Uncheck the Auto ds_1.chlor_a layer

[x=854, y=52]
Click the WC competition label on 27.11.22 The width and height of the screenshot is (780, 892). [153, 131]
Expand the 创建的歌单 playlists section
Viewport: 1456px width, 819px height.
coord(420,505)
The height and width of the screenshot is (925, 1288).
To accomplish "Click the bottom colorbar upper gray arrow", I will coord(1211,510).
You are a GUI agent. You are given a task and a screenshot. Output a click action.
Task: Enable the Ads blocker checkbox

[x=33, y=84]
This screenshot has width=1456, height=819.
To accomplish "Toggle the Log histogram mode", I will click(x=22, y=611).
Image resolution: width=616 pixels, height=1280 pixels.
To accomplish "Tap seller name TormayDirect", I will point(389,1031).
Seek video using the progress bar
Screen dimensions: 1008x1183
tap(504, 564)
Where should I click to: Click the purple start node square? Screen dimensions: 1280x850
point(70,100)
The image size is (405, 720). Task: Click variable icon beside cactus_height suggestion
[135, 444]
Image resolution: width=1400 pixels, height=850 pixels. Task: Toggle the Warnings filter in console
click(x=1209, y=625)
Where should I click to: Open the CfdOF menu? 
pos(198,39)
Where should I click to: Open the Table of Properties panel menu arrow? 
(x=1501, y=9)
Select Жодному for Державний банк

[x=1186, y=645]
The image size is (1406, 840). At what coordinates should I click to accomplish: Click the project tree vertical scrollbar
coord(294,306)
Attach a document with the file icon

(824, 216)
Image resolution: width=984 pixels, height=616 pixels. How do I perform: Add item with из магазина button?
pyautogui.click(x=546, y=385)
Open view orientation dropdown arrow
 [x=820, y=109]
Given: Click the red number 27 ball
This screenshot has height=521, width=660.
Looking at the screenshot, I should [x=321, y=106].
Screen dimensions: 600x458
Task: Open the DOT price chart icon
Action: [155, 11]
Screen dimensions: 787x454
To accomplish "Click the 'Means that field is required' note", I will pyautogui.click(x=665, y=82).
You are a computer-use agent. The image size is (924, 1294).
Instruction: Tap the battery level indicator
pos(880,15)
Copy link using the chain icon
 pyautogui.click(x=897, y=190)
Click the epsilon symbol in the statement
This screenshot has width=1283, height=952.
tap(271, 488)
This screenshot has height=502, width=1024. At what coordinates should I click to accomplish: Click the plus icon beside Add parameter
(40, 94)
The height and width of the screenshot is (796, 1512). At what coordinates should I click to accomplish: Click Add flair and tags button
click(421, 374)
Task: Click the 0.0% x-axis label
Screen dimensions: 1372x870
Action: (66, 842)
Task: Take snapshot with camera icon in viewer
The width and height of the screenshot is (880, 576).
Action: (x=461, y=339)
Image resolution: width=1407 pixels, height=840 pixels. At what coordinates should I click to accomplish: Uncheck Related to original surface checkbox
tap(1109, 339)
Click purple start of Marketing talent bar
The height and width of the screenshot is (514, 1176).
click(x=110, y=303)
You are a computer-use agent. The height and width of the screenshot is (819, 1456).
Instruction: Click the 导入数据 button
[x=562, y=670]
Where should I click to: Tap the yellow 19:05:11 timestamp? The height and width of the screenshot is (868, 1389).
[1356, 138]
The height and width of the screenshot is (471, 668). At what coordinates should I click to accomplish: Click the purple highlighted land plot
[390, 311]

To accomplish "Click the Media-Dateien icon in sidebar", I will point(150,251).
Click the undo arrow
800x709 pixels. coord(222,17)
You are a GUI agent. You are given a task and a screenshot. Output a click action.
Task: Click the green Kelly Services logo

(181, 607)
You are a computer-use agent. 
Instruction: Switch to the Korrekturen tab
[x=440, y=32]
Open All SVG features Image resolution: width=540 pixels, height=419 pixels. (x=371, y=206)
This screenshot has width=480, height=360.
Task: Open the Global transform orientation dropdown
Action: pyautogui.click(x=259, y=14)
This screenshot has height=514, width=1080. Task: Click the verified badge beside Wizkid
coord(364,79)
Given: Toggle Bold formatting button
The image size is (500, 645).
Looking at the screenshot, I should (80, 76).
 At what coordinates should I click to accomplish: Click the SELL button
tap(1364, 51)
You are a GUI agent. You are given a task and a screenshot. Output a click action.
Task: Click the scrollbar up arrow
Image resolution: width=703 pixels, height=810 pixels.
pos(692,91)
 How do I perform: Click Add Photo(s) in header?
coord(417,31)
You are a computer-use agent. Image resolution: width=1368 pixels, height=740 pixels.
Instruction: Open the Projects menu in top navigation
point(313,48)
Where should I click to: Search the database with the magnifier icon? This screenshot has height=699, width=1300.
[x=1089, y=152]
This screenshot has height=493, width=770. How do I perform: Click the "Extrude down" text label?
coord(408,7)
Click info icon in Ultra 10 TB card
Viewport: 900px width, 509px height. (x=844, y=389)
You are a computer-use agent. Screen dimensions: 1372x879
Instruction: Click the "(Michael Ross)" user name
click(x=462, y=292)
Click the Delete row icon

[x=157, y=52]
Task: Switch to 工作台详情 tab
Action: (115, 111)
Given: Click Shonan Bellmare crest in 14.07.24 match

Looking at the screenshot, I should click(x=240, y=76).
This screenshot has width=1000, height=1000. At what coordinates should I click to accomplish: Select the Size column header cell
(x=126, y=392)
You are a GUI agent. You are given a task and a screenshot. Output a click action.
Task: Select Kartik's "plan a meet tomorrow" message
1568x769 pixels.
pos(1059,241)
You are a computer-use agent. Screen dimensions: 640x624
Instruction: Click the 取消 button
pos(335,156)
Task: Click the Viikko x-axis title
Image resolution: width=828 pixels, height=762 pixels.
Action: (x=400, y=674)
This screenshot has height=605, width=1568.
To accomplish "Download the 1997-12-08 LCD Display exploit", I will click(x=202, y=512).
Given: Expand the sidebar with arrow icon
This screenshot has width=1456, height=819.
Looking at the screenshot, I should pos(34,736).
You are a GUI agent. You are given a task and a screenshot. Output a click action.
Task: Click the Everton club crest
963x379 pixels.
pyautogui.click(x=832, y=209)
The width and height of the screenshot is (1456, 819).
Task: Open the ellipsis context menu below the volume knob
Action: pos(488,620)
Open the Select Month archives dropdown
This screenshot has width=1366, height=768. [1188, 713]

## What is needed
Transcribe all of the rows above exactly as they appear.

## Answer to the problem
Uncheck the Auto ds_1.chlor_a layer

[x=854, y=52]
Click the WC competition label on 27.11.22 The width and height of the screenshot is (780, 892). [153, 131]
Expand the 创建的歌单 playlists section
Viewport: 1456px width, 819px height.
coord(420,505)
The height and width of the screenshot is (925, 1288).
To accomplish "Click the bottom colorbar upper gray arrow", I will coord(1211,510).
You are a GUI agent. You are given a task and a screenshot. Output a click action.
Task: Enable the Ads blocker checkbox

[x=33, y=84]
This screenshot has width=1456, height=819.
To accomplish "Toggle the Log histogram mode", I will click(x=22, y=611).
Image resolution: width=616 pixels, height=1280 pixels.
To accomplish "Tap seller name TormayDirect", I will point(389,1031).
Seek video using the progress bar
Screen dimensions: 1008x1183
tap(504, 564)
Where should I click to: Click the purple start node square? Screen dimensions: 1280x850
point(70,100)
The image size is (405, 720). Task: Click variable icon beside cactus_height suggestion
[135, 444]
Image resolution: width=1400 pixels, height=850 pixels. Task: Toggle the Warnings filter in console
click(x=1209, y=625)
Where should I click to: Open the CfdOF menu? 
pos(198,39)
Where should I click to: Open the Table of Properties panel menu arrow? 
(x=1501, y=9)
Select Жодному for Державний банк

[x=1186, y=645]
The image size is (1406, 840). At what coordinates should I click to accomplish: Click the project tree vertical scrollbar
coord(294,306)
Attach a document with the file icon

(824, 216)
Image resolution: width=984 pixels, height=616 pixels. How do I perform: Add item with из магазина button?
pyautogui.click(x=546, y=385)
Open view orientation dropdown arrow
 [x=820, y=109]
Given: Click the red number 27 ball
This screenshot has height=521, width=660.
Looking at the screenshot, I should [x=321, y=106].
Screen dimensions: 600x458
Task: Open the DOT price chart icon
Action: [155, 11]
Screen dimensions: 787x454
To accomplish "Click the 'Means that field is required' note", I will pyautogui.click(x=665, y=82).
You are a computer-use agent. The image size is (924, 1294).
Instruction: Tap the battery level indicator
pos(880,15)
Copy link using the chain icon
 pyautogui.click(x=897, y=190)
Click the epsilon symbol in the statement
This screenshot has width=1283, height=952.
tap(271, 488)
This screenshot has height=502, width=1024. At what coordinates should I click to accomplish: Click the plus icon beside Add parameter
(40, 94)
The height and width of the screenshot is (796, 1512). At what coordinates should I click to accomplish: Click Add flair and tags button
click(421, 374)
Task: Click the 0.0% x-axis label
Screen dimensions: 1372x870
Action: (66, 842)
Task: Take snapshot with camera icon in viewer
The width and height of the screenshot is (880, 576).
Action: (x=461, y=339)
Image resolution: width=1407 pixels, height=840 pixels. At what coordinates should I click to accomplish: Uncheck Related to original surface checkbox
tap(1109, 339)
Click purple start of Marketing talent bar
The height and width of the screenshot is (514, 1176).
click(x=110, y=303)
You are a computer-use agent. The height and width of the screenshot is (819, 1456).
Instruction: Click the 导入数据 button
[x=562, y=670]
Where should I click to: Tap the yellow 19:05:11 timestamp? The height and width of the screenshot is (868, 1389).
[1356, 138]
The height and width of the screenshot is (471, 668). At what coordinates should I click to accomplish: Click the purple highlighted land plot
[390, 311]

To accomplish "Click the Media-Dateien icon in sidebar", I will point(150,251).
Click the undo arrow
800x709 pixels. coord(222,17)
You are a GUI agent. You are given a task and a screenshot. Output a click action.
Task: Click the green Kelly Services logo

(181, 607)
You are a computer-use agent. 
Instruction: Switch to the Korrekturen tab
[x=440, y=32]
Open All SVG features Image resolution: width=540 pixels, height=419 pixels. (x=371, y=206)
This screenshot has width=480, height=360.
Task: Open the Global transform orientation dropdown
Action: pyautogui.click(x=259, y=14)
This screenshot has height=514, width=1080. Task: Click the verified badge beside Wizkid
coord(364,79)
Given: Toggle Bold formatting button
The image size is (500, 645).
Looking at the screenshot, I should (80, 76).
 At what coordinates should I click to accomplish: Click the SELL button
tap(1364, 51)
You are a GUI agent. You are given a task and a screenshot. Output a click action.
Task: Click the scrollbar up arrow
Image resolution: width=703 pixels, height=810 pixels.
pos(692,91)
 How do I perform: Click Add Photo(s) in header?
coord(417,31)
You are a computer-use agent. Image resolution: width=1368 pixels, height=740 pixels.
Instruction: Open the Projects menu in top navigation
point(313,48)
Where should I click to: Search the database with the magnifier icon? This screenshot has height=699, width=1300.
[x=1089, y=152]
This screenshot has height=493, width=770. How do I perform: Click the "Extrude down" text label?
coord(408,7)
Click info icon in Ultra 10 TB card
Viewport: 900px width, 509px height. (x=844, y=389)
You are a computer-use agent. Screen dimensions: 1372x879
Instruction: Click the "(Michael Ross)" user name
click(x=462, y=292)
Click the Delete row icon

[x=157, y=52]
Task: Switch to 工作台详情 tab
Action: (115, 111)
Given: Click Shonan Bellmare crest in 14.07.24 match

Looking at the screenshot, I should click(x=240, y=76).
This screenshot has width=1000, height=1000. At what coordinates should I click to accomplish: Select the Size column header cell
(x=126, y=392)
You are a GUI agent. You are given a task and a screenshot. Output a click action.
Task: Select Kartik's "plan a meet tomorrow" message
1568x769 pixels.
pos(1059,241)
You are a computer-use agent. Screen dimensions: 640x624
Instruction: Click the 取消 button
pos(335,156)
Task: Click the Viikko x-axis title
Image resolution: width=828 pixels, height=762 pixels.
Action: (x=400, y=674)
This screenshot has height=605, width=1568.
To accomplish "Download the 1997-12-08 LCD Display exploit", I will click(x=202, y=512).
Given: Expand the sidebar with arrow icon
This screenshot has width=1456, height=819.
Looking at the screenshot, I should pos(34,736).
You are a GUI agent. You are given a task and a screenshot. Output a click action.
Task: Click the Everton club crest
963x379 pixels.
pyautogui.click(x=832, y=209)
The width and height of the screenshot is (1456, 819).
Task: Open the ellipsis context menu below the volume knob
Action: pos(488,620)
Open the Select Month archives dropdown
This screenshot has width=1366, height=768. [1188, 713]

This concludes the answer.